Uses whisper.cpp v1.8.3+ for fast inference. Supports Intel GPU acceleration (12x boost), OpenVINO for NPU, and Voice Activity Detection.

Supported audio formats: WAV, MP3, FLAC, OGG.

Setup (One-Time)

1. Download whisper-cli

powershell
powershell.exe -NoProfile -Command "
$whisperDir = \"$env:USERPROFILE\.pcclaw\whisper\"
New-Item -ItemType Directory -Force $whisperDir | Out-Null

# Download whisper.cpp pre-built binary (OpenBLAS accelerated, ~16MB)
$zipUrl = 'https://github.com/ggml-org/whisper.cpp/releases/download/v1.8.3/whisper-blas-bin-x64.zip'
$zipPath = \"$env:TEMP\whisper-blas-bin-x64.zip\"
Write-Host 'Downloading whisper-cli...' -ForegroundColor Cyan
Invoke-WebRequest -Uri $zipUrl -OutFile $zipPath
Expand-Archive $zipPath -DestinationPath $whisperDir -Force
Remove-Item $zipPath

# Binary extracts to Release/ subdirectory — add that to PATH
$binDir = \"$whisperDir\Release\"
$userPath = [Environment]::GetEnvironmentVariable('Path', 'User')
if ($userPath -notlike \"*$binDir*\") {
    [Environment]::SetEnvironmentVariable('Path', \"$userPath;$binDir\", 'User')
    $env:Path += \";$binDir\"
    Write-Host 'Added to PATH.' -ForegroundColor Green
}

Write-Host 'Done. whisper-cli installed.' -ForegroundColor Green
"

2. Download a Model

powershell
powershell.exe -NoProfile -Command "
$whisperDir = \"$env:USERPROFILE\.pcclaw\whisper\"
$model = 'base'

$modelUrl = \"https://huggingface.co/ggerganov/whisper.cpp/resolve/main/ggml-$model.bin\"
$modelPath = \"$whisperDir\ggml-$model.bin\"
Write-Host \"Downloading ggml-$model.bin...\" -ForegroundColor Cyan
Invoke-WebRequest -Uri $modelUrl -OutFile $modelPath
Write-Host \"Model saved to $modelPath\" -ForegroundColor Green
"

Change $model to tiny, small, medium, or large-v3-turbo. See Model Guide.

3. Verify

powershell
powershell.exe -NoProfile -Command "whisper-cli --help 2>&1 | Select-Object -First 3"

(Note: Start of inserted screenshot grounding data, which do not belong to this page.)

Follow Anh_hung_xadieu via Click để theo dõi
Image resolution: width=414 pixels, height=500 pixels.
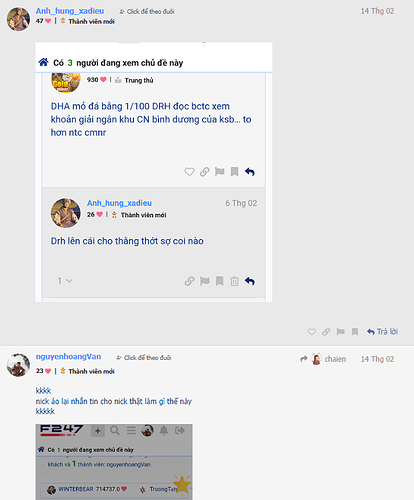coord(147,12)
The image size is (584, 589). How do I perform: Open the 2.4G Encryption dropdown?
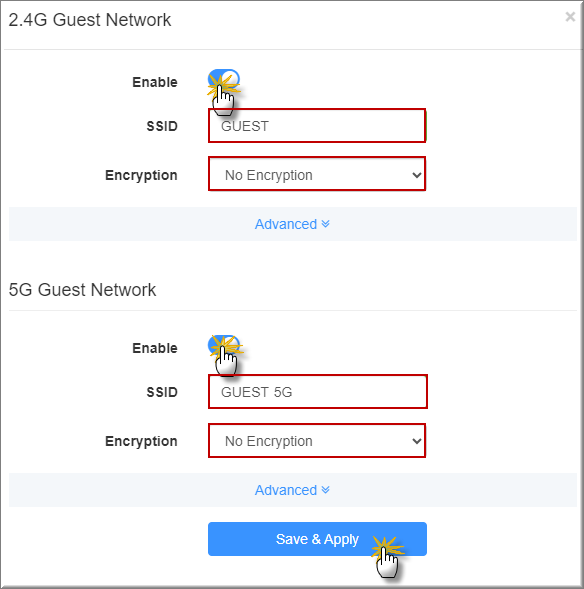pyautogui.click(x=317, y=175)
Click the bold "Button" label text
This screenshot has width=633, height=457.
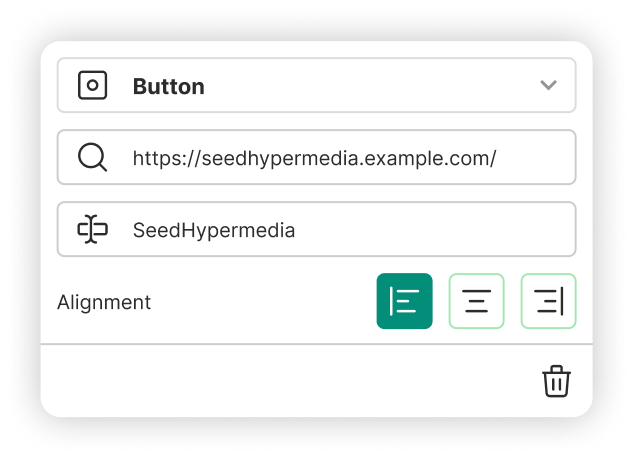pos(168,87)
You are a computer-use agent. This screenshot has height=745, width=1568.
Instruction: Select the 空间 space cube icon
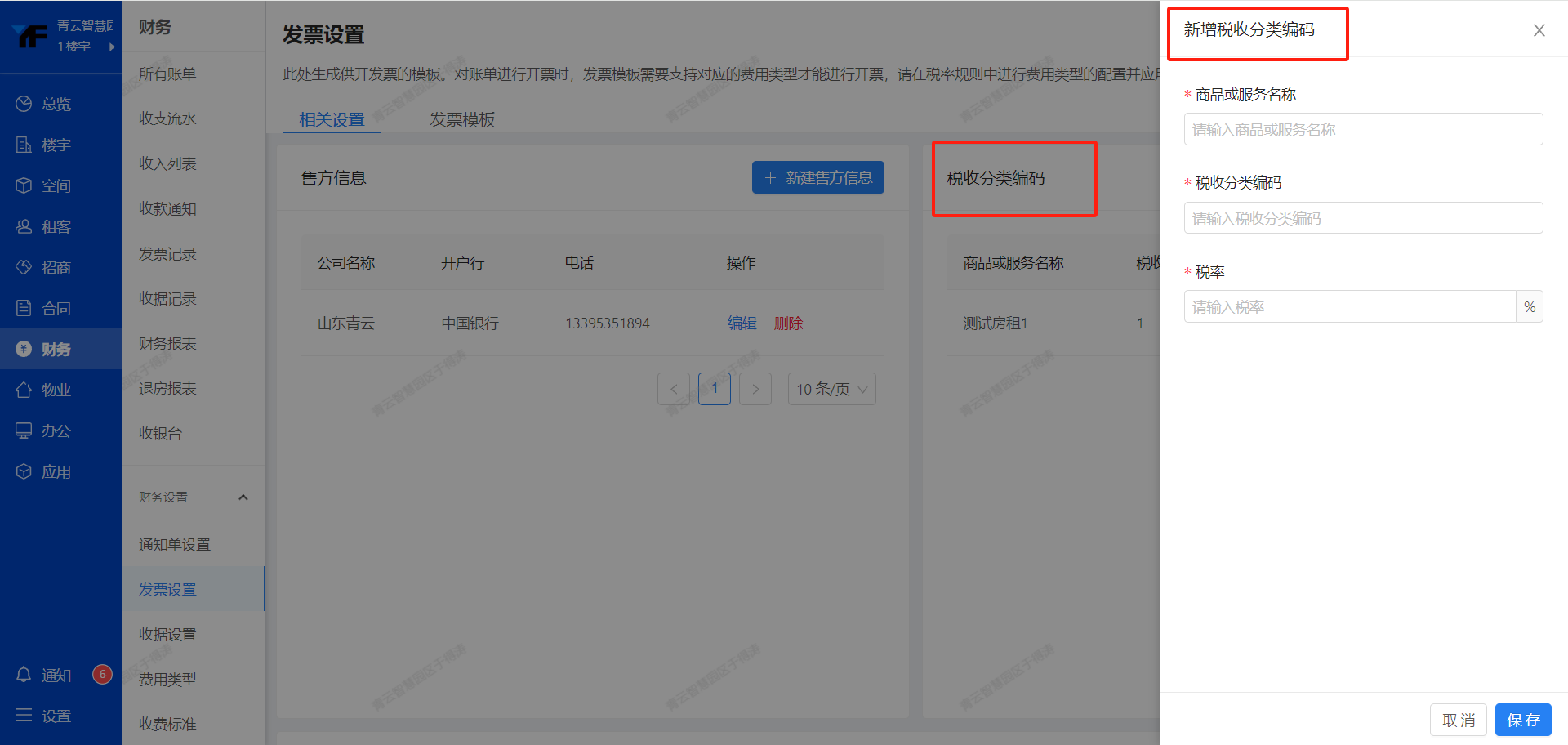click(24, 185)
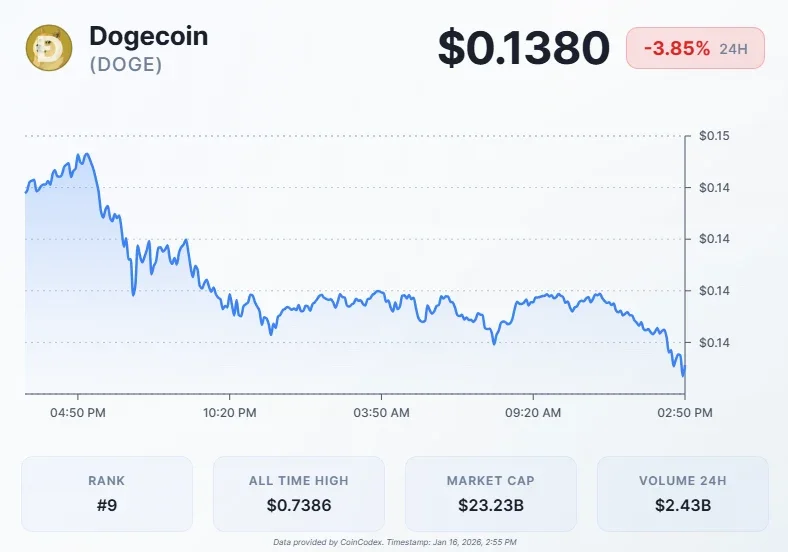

Record Audio from Microphone

Timed Recording (N seconds)

powershell
powershell.exe -NoProfile -Command "
Add-Type -MemberDefinition '[DllImport(\"winmm.dll\", CharSet=CharSet.Unicode)] public static extern int mciSendStringW(string cmd, System.Text.StringBuilder ret, int retLen, IntPtr cb);' -Name WinMM -Namespace PCClaw

$outPath = \"$env:TEMP\pcclaw-recording.wav\"
$seconds = DURATION

[PCClaw.WinMM]::mciSendStringW('open new Type waveaudio Alias mic', $null, 0, [IntPtr]::Zero) | Out-Null
[PCClaw.WinMM]::mciSendStringW('set mic bitspersample 16 channels 1 samplespersec 22050', $null, 0, [IntPtr]::Zero) | Out-Null
[PCClaw.WinMM]::mciSendStringW('record mic', $null, 0, [IntPtr]::Zero) | Out-Null

Write-Host \"Recording for $seconds seconds...\" -ForegroundColor Yellow
Start-Sleep -Seconds $seconds

[PCClaw.WinMM]::mciSendStringW('stop mic', $null, 0, [IntPtr]::Zero) | Out-Null
[PCClaw.WinMM]::mciSendStringW(\"save mic $outPath\", $null, 0, [IntPtr]::Zero) | Out-Null
[PCClaw.WinMM]::mciSendStringW('close mic', $null, 0, [IntPtr]::Zero) | Out-Null

Write-Host \"Saved to $outPath\" -ForegroundColor Green
"

Replace DURATION with seconds to record (e.g., 5, 10, 30).

Interactive Recording (Press Enter to Stop)

powershell
powershell.exe -NoProfile -Command "
Add-Type -MemberDefinition '[DllImport(\"winmm.dll\", CharSet=CharSet.Unicode)] public static extern int mciSendStringW(string cmd, System.Text.StringBuilder ret, int retLen, IntPtr cb);' -Name WinMM -Namespace PCClaw

$outPath = \"$env:TEMP\pcclaw-recording.wav\"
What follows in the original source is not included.